═══ DATA FOR THIS EXERCISE

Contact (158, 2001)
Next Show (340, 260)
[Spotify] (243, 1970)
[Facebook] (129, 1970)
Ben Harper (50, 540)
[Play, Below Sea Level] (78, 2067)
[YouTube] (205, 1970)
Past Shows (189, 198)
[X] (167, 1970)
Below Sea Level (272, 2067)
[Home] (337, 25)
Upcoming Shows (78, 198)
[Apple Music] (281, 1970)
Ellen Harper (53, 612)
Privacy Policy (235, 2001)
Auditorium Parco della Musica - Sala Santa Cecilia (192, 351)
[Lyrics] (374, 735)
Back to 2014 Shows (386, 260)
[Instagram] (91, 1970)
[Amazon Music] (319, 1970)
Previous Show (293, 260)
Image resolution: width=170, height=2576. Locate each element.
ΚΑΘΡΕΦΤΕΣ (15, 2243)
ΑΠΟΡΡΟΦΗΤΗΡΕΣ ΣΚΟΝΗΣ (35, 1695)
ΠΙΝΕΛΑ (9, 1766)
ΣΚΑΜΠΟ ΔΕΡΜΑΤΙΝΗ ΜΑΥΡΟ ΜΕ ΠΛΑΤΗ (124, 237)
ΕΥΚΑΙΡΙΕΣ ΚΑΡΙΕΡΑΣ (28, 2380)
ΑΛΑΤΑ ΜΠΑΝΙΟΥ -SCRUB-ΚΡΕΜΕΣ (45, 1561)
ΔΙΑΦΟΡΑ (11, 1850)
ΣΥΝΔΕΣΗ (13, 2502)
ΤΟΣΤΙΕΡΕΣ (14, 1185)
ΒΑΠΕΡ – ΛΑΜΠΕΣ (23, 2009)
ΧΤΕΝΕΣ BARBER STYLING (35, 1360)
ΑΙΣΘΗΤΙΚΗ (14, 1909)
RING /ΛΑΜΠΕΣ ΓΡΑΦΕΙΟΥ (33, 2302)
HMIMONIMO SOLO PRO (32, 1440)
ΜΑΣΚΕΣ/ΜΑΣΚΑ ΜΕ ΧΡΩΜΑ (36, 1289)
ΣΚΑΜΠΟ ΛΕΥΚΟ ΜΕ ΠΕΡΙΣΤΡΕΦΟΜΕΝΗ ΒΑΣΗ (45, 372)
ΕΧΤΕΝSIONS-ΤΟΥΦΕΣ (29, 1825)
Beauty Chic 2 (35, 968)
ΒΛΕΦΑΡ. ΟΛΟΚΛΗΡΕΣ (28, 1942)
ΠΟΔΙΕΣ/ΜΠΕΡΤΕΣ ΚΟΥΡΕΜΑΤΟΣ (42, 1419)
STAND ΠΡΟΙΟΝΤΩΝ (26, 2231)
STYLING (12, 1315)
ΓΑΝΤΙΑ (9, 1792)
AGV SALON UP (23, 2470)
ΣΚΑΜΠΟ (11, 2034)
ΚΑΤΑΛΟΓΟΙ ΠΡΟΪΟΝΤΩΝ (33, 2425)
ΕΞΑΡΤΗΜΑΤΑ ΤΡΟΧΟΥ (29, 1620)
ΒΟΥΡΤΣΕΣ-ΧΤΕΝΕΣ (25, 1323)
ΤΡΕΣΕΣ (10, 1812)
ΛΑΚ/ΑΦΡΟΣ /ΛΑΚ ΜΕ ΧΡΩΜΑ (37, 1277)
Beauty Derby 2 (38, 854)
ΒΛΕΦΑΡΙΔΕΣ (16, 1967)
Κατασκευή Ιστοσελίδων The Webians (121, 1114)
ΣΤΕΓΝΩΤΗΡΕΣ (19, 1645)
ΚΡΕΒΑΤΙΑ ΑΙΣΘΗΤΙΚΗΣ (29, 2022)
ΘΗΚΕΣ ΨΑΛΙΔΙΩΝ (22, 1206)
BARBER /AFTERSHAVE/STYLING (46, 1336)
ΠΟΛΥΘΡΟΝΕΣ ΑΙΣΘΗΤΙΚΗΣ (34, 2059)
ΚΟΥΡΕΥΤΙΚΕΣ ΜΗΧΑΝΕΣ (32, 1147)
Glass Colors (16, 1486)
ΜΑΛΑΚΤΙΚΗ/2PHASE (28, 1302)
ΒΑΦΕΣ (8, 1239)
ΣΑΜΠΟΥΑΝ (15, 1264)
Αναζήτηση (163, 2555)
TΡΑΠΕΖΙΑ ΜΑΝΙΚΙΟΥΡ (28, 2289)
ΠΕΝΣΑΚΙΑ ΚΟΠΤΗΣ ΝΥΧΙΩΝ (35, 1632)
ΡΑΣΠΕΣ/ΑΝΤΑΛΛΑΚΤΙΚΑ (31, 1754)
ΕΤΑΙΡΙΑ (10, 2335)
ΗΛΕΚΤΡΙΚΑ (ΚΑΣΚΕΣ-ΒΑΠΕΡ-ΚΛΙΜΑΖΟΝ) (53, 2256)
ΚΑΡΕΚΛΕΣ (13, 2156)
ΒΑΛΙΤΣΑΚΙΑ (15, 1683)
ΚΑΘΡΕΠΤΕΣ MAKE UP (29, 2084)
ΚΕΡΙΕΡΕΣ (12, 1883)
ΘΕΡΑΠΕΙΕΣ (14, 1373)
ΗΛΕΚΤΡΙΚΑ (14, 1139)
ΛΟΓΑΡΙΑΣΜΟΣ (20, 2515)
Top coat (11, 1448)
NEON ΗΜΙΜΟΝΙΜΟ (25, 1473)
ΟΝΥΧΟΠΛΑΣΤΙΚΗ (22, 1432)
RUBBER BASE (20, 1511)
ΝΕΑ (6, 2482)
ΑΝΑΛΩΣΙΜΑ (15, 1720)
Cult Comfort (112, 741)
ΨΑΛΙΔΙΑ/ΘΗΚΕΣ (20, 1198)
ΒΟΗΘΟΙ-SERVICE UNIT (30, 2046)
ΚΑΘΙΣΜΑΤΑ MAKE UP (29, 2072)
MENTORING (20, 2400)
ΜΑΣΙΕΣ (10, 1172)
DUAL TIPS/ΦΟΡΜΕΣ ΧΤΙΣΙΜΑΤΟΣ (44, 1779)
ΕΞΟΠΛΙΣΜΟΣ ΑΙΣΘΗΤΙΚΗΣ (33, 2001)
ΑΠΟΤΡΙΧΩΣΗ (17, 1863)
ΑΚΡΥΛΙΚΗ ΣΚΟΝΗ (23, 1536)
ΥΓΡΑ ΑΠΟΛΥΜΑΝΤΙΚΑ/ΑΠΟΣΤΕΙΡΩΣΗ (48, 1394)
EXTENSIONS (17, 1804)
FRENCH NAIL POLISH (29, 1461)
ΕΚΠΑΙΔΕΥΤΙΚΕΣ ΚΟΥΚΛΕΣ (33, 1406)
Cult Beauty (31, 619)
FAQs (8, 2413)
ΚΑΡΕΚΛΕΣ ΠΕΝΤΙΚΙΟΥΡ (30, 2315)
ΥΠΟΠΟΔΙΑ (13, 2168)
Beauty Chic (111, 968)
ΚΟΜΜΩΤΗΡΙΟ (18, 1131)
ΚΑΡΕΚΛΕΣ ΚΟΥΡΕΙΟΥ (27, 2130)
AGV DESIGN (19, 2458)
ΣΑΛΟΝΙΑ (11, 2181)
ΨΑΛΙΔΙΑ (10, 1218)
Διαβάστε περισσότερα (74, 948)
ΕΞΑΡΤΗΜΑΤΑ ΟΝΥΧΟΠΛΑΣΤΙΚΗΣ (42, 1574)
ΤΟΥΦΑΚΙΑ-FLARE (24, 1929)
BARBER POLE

══════

▶ **TO DO**: Determine the number of lines above that include the word "ΣΚΑΜΠΟ"; the reply is that number only.

▶ **ANSWER TO THIS EXERCISE**: 3